Interpelli scuola 2025: analisi di un fenomeno in crescita tra professionisti e improvvisati

di: Angela Mantovani - 08/10/2025

La scuola italiana vive una stagione inedita nella ricerca di supplenti. Con l’introduzione degli interpelli scuola, le istituzioni pubblicano veri e propri “bandi lampo” per coprire le cattedre vacanti. Ma a rispondere, sempre più spesso, non sono solo insegnanti qualificati: tra i candidati compaiono baristi, manager d’azienda e persino casalinghe autodefinite “Family CEO”.

Dalla cattedra al bancone (e ritorno)

Nei gruppi dedicati e negli albi online delle scuole, le candidature più curiose non mancano.
C’è chi ha lasciato il bar per provare a insegnare storia, chi ha gestito un team aziendale e ora si propone per matematica, e chi — come molte madri di famiglia — rivendica esperienze “educative” maturate tra compiti e merende pomeridiane.

Una dirigente scolastica di Milano racconta:

“Abbiamo ricevuto oltre 400 candidature. Tra queste, un buon 20% non aveva alcuna attinenza con l’insegnamento. Alcuni profili erano… creativi, diciamo così.”

La nuova frontiera del reclutamento

Gli interpelli nascono per velocizzare le chiamate dei supplenti, ma stanno diventando anche uno specchio del mercato del lavoro italiano: sempre più fluido, precario e in cerca di stabilità.
Molti candidati fuori settore vedono nella scuola un approdo sicuro o una seconda chance professionale. Il risultato? Una marea di CV che le segreterie devono vagliare in tempi record — spesso scoprendo che i titoli richiesti non ci sono.

Tra ironia e preoccupazione

Il fenomeno fa sorridere, ma pone domande serie:

  • Fino a che punto è accettabile allentare i requisiti pur di coprire una cattedra?

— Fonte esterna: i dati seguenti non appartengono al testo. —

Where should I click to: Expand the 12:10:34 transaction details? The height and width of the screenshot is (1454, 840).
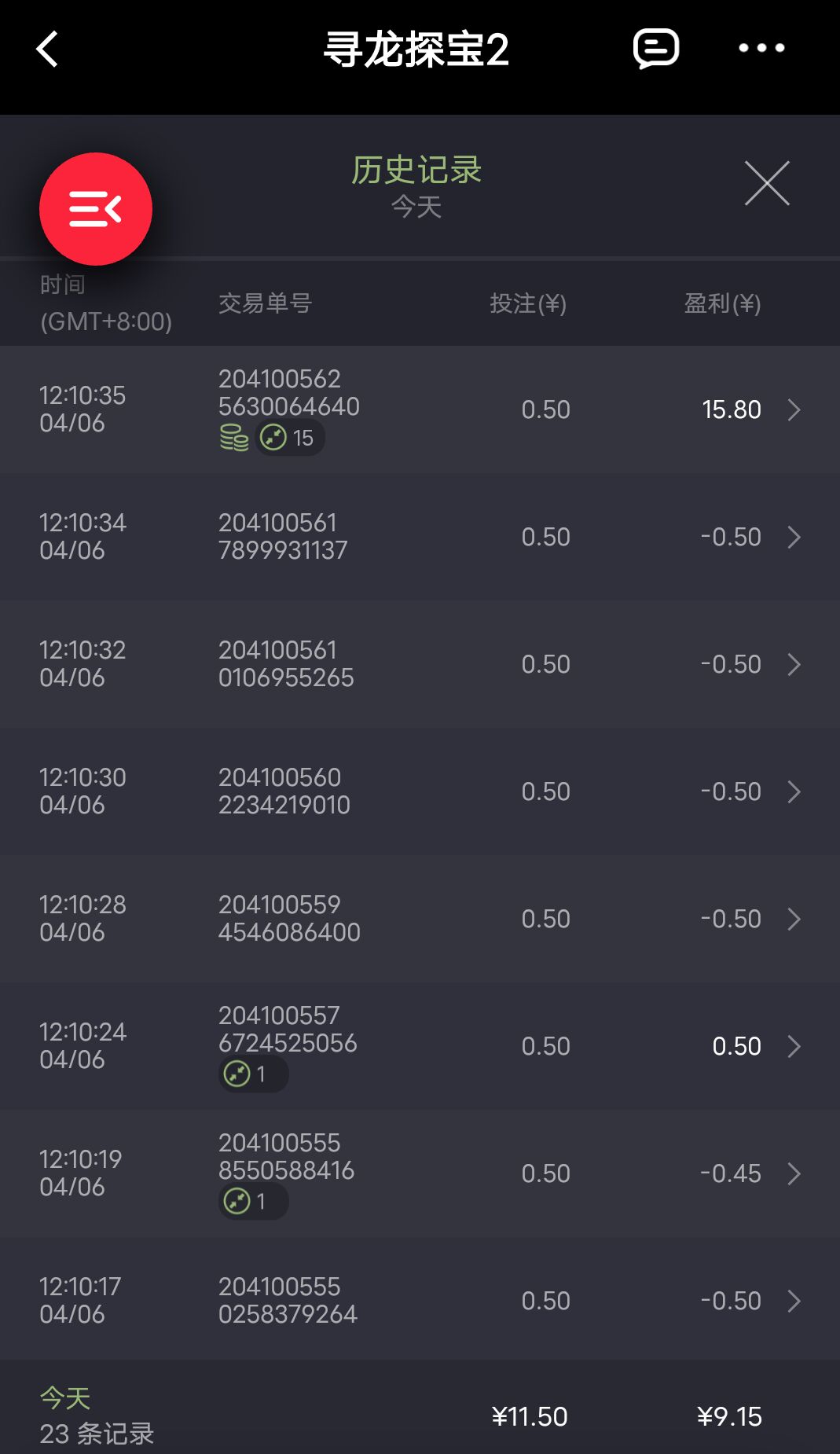click(794, 537)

  • Che impatto ha tutto questo sulla qualità della didattica?

Dietro le candidature “improbabili” si nasconde un’Italia che cerca lavoro ovunque — anche tra i banchi di scuola — ma anche un sistema che fatica a valorizzare chi ha davvero competenze didattiche.

La scuola come specchio del Paese

La stagione degli interpelli ha mostrato che la scuola, oltre a essere luogo di formazione, è anche un termometro sociale. E se oggi tra i candidati troviamo baristi, manager e “Family CEO”, forse è perché la crisi del lavoro e la ricerca di senso passano sempre più spesso da un’aula scolastica.